I’m often asked at what point authors should stop editing and revising their manuscripts. Frequently I receive emails telling me that a submission has been fully revised and could I throw out what I have and accept the new material, or I hear that authors are submitting but still actively revising. Stop! It all stops here.
In the world of publishing a published author should never, ever turn in a book to her editor until it’s done. Once she feels the book is the best it can be she sends it on to her editor for revisions, edits, and eventually publication. She doesn’t send a draft, and an editor would be horrified to learn that she has. The editor expects everything that comes across her desk to be the best (and then she’ll help make it even better). So why should unpublished authors act any differently?

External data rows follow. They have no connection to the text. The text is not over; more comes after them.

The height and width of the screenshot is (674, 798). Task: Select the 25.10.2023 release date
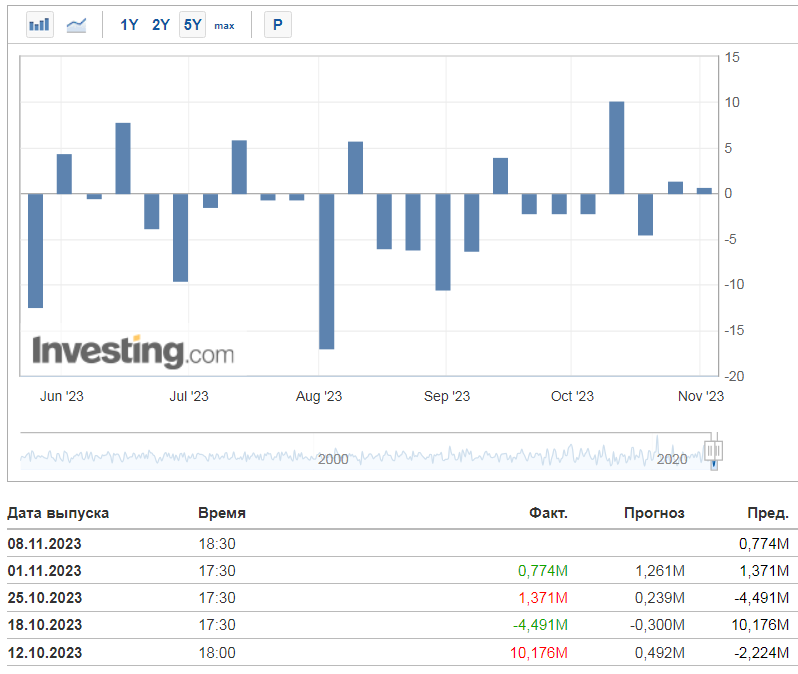tap(45, 597)
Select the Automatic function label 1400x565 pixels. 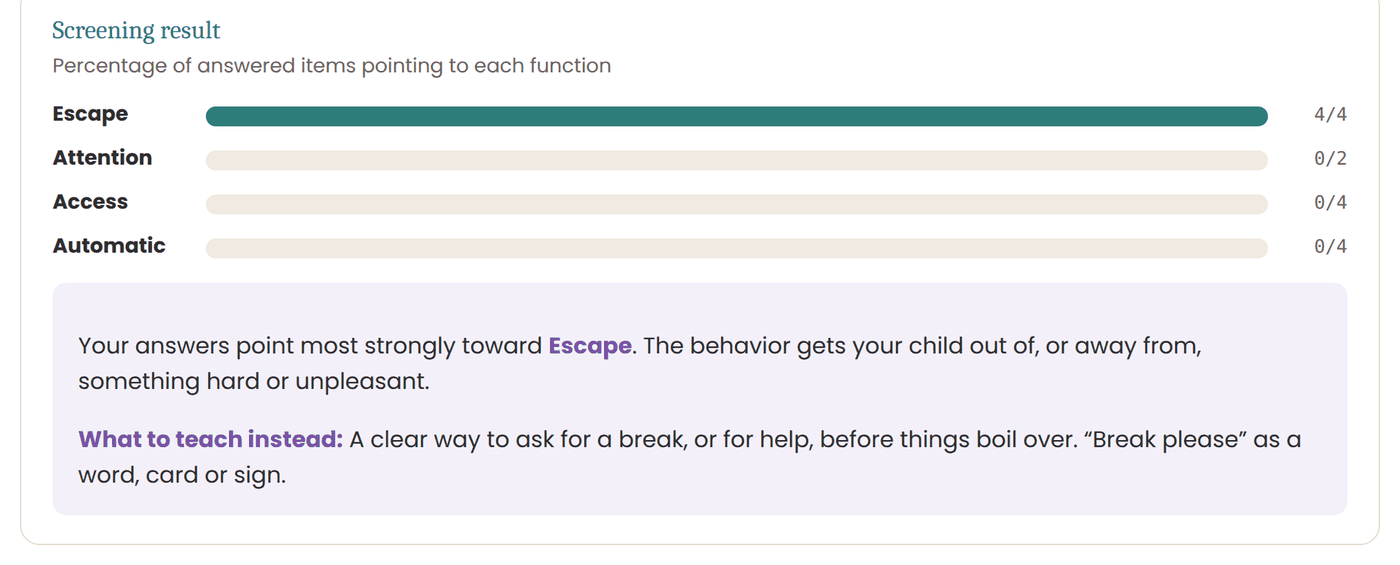109,246
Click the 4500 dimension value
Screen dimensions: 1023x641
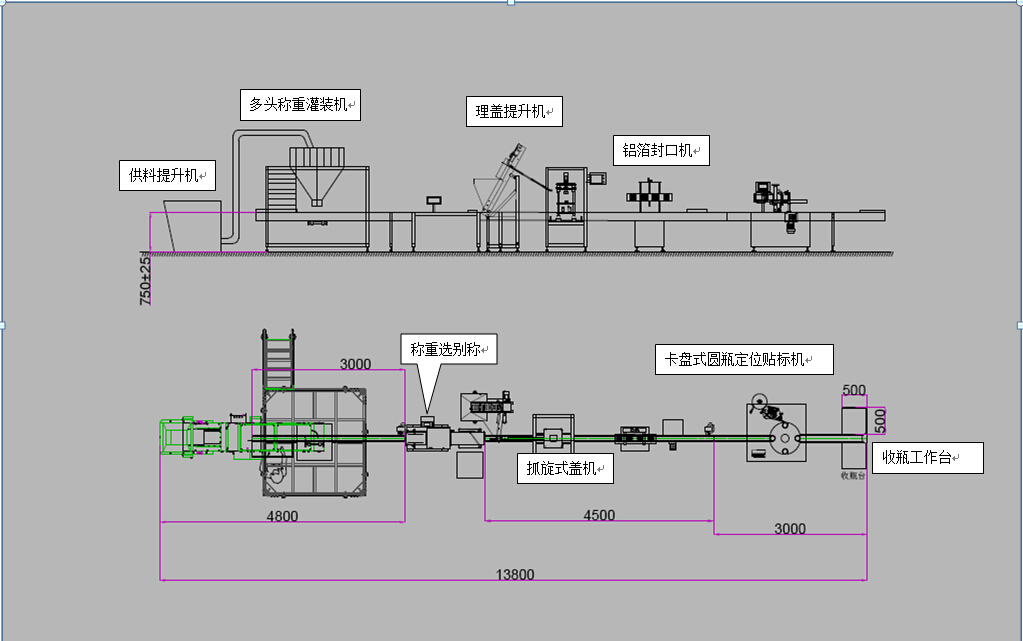point(599,515)

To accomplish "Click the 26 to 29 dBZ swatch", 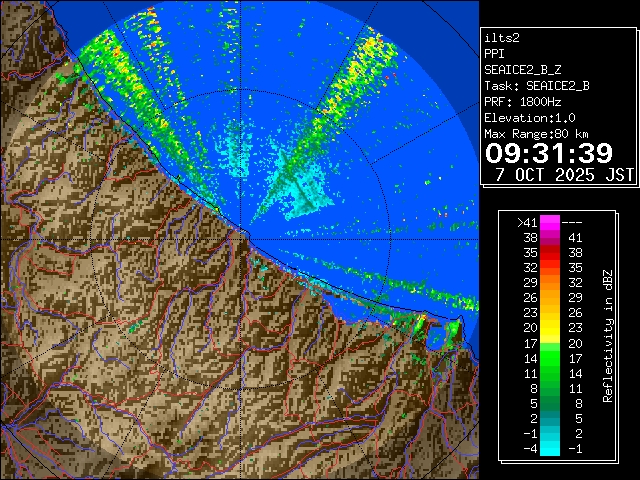I will [x=551, y=298].
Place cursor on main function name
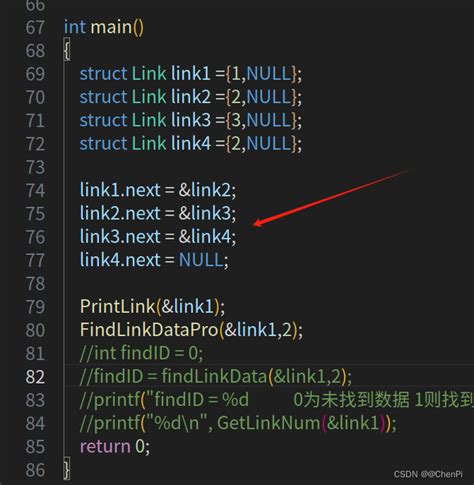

Think of the submission process as practice for your career as a published author. You wouldn’t want your readers, your fans, to read your work until you felt it was the best, and at some point you just need to decide that the book is done and it’s the best it can be.
Published authors have a lot more on their plates than simply writing a book. A published author is charged with writing a book while often editing the previous book and thinking about the next book. When Book B is complete it’s immediately time to get down to publicizing Book A, editing Book A, and writing Book C, and for that reason the futzing has to stop, whether the author wants it to or not. Unpublished authors should really start thinking of working in much the same way. Once you start submitting you should be so busy working on your next book that you can’t even think about the book that’s out with agents. If, and only if, you get feedback that resonates on the book you’re submitting, feel free to go back and make some edits. If not, keep writing and shaping your new WIP and use what you’re learning from the rejections or feedback from the other book to make the WIP stronger.
So stop futzing and get writing.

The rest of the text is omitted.